**** SUPPLIED DATA

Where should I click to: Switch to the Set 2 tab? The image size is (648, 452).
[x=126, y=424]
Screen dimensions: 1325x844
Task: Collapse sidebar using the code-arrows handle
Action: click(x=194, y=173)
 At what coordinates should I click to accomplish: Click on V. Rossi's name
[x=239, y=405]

********

Every entry needs to be copied again, word for word.

Where should I click to: Switch to the Set 2 tab? The image size is (648, 452).
[x=126, y=424]
Screen dimensions: 1325x844
Task: Collapse sidebar using the code-arrows handle
Action: click(x=194, y=173)
 At what coordinates should I click to accomplish: Click on V. Rossi's name
[x=239, y=405]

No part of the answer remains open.